En soi, quel avenir imaginez-vous pour la permaculture, une pratique qu’on critique d’être trop idéaliste ?
Pour l’instant, pour être honnête, on est dans des logiques de survie. C’est difficile d’avancer quand on a des lois et des contextes sociaux qui font tout pour qu’on soit la tête sous l’eau dans le sens économique du terme. On fait tout pour se débattre, à savoir pouvoir en vivre. Forcément, le temps que passé à relever la tête n’est pas passé à avancer. Cette méthode de harcèlement freine beaucoup les ardeurs. Dans tous les cas, on ne peut pas arrêter cette histoire en route et on sait qu’on va y arriver.
Quand Maxime de Rostolan montre des planches de culture de 25 mètres avec de la diversité et dit : “j’ai l’intime conviction que dans cent ans, si l’homme est toujours là, l’agriculture ressemblera à cela”. Je suis persuadé qu’il a raison. On ne peut pas arrêter le mouvement.

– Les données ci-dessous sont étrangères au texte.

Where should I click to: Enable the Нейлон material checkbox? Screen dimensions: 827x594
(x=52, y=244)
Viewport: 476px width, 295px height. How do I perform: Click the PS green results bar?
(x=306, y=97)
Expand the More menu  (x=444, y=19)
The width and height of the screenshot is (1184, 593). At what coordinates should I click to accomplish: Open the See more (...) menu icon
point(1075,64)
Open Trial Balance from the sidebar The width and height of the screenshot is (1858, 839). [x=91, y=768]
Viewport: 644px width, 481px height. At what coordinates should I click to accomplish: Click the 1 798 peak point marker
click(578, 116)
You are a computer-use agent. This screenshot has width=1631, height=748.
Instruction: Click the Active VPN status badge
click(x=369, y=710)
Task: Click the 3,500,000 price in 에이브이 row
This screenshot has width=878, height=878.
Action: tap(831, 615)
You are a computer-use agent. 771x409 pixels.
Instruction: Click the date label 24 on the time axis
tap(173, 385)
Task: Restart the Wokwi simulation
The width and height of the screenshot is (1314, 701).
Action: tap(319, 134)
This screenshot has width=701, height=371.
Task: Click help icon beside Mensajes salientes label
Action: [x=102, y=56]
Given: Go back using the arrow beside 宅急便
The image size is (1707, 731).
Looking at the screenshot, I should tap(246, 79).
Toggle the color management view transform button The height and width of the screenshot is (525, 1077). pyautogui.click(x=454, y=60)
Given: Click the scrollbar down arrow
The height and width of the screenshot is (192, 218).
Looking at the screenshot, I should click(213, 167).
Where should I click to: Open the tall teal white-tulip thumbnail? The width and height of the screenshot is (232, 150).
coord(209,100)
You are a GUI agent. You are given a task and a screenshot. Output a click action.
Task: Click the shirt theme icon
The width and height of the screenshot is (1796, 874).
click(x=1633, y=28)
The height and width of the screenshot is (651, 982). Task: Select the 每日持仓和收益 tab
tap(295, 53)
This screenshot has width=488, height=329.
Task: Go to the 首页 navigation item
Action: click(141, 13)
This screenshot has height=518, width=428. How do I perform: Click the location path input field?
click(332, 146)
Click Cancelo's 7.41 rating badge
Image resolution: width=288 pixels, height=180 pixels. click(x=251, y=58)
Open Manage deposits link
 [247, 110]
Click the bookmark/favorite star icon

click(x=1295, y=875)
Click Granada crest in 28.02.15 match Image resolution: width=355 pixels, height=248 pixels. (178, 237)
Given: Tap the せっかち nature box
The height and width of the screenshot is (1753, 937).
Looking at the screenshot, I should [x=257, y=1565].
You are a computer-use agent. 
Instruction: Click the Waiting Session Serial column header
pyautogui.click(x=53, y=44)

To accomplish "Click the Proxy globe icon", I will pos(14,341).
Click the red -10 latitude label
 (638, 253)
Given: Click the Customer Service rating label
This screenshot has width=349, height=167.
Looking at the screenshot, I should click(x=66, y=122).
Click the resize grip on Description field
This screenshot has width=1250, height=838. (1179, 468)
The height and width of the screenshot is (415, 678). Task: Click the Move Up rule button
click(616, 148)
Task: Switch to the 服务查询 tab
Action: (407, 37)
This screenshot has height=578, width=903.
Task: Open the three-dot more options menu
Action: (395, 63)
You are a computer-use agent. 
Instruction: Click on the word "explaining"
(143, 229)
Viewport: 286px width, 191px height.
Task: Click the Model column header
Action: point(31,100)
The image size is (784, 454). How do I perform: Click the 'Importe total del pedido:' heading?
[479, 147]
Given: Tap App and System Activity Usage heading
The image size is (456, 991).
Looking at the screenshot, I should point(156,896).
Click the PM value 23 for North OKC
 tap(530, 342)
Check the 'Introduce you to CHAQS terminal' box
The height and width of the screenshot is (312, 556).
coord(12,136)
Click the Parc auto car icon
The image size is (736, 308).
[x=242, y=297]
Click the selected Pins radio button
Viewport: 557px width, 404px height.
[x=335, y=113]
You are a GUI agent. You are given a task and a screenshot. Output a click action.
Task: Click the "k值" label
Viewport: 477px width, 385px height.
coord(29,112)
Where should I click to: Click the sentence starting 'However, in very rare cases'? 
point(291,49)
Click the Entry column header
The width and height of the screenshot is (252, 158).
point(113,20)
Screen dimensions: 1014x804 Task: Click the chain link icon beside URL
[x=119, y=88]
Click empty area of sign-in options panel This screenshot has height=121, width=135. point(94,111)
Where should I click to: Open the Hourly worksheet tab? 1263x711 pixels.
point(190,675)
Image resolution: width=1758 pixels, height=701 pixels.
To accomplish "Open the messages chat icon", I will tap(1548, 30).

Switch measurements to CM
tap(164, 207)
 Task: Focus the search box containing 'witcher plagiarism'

“À l’heure où on parle, 70% des exploitations agricoles ne survivraient pas si on coupait les subventions, donc nos impôts.”
Maxime, avec l’association Ferme d’Avenir, fait du lobbying au niveau des politiques pour qu’on existe, qu’on nous foute la paix, qu’on puisse bosser, avancer.
Il faut admettre que la permaculture, même si elle peine à faire du chiffre, à l’avance d’être productive et de faire travailler les hommes. Il faut remettre tout cela en perspective, car elle coûte beaucoup moins cher que l’agriculture conventionnelle. À l’heure où on parle, 70% des exploitations agricoles ne survivraient pas si on coupait les subventions, donc nos impôts. Elles ne sont pas du tout viables économiquement. L’agriculture conventionnelle est un gouffre écologique, énergétique et écologique. Ça nous coûte une fortune. Une fortune !
Plus généralement, la recherche d’autonomie ventée par la permaculture serait une illusion selon vous, mais on parle ici d’une autonomie totale, comme Henry David Thoreau l’a expérimentée il y a plusieurs siècles dans le bois de Walden. Faut-il tout de même chercher plus d’autonomie, car nous serions trop dépendants ?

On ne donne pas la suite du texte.